Speaking of such, I saw Richard, now that school was out. It was really nice, actually. I haven't seen him in so long. He really changed a lot. Some of it really worried me, but I kept telling myself that I care too much, and that I worried too much. I think that I'm so used to not caring at all that there was a lot of contrast. And, really, as of late, yeah, I hardly care about anything. I am quite possibly the least motivated I have ever been in my entire life. I have all I can do to get up in the morning, brush my teeth, and bathe. I've slept for about twelve hours each day, disturbingly enough. I guess I really was sleep deprived from going to school. Ugh. I'm so glad I don't have to set an alarm and wake up to write a paper. But I kind of miss having something to do. It felt like I was being constructive I guess. And lately, well, it's just been a nagging urge to do something that really hasn't been fulfilled. I won't have to worry about that this fall, though! People have told me that I'm going to crash and burn with my heavy course load. I'll be able to handle it, because I always change to fit the need. In the meantime I need to work on getting myself healthy again.
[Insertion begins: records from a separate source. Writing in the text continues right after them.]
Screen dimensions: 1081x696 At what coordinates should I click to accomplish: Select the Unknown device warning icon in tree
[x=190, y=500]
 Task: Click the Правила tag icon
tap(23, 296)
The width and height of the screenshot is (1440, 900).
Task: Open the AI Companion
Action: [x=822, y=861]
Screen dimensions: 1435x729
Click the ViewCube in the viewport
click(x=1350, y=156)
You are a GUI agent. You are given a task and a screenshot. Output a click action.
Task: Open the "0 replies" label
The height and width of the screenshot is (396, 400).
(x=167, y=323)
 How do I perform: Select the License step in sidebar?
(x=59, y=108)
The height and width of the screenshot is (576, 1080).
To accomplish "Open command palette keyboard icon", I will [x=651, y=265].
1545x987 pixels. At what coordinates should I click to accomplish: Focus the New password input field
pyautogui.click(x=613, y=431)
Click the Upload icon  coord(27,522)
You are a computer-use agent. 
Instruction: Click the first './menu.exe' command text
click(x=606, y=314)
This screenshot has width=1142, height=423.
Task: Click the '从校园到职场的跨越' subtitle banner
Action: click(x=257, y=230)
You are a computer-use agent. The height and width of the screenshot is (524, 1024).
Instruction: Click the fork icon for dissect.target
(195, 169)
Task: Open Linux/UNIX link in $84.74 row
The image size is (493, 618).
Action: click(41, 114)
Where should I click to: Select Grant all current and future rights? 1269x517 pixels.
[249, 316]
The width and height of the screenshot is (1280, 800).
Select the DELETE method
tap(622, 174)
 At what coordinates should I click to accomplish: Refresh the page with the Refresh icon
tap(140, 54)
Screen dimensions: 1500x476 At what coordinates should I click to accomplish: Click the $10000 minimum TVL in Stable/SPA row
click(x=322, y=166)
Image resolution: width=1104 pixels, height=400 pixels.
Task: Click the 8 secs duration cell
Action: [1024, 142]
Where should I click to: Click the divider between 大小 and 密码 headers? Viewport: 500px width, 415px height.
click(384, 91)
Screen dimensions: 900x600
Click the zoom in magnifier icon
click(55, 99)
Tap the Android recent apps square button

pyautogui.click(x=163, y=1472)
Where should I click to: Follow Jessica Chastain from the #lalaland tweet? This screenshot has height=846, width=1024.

Aside from that, there really isn't much else to my summer vacation. I have been bored for the first time in ages. And that has led to me playing too many video games, and doing other mind-numbing things. That's not that bad, I guess. But my emotions have been running really strong lately. Particularly when I'm alone, and not doing anything. I was crying a ridiculous amount for a few days. And things have been dramatic too. I like to think that think that some of it really isn't my fault. But other times it clearly is. I kind of just ignore one of the situations really. Ah well. It's kind of hard to keep myself feeling good, but talking to certain people helps. I really hope those people know who they are.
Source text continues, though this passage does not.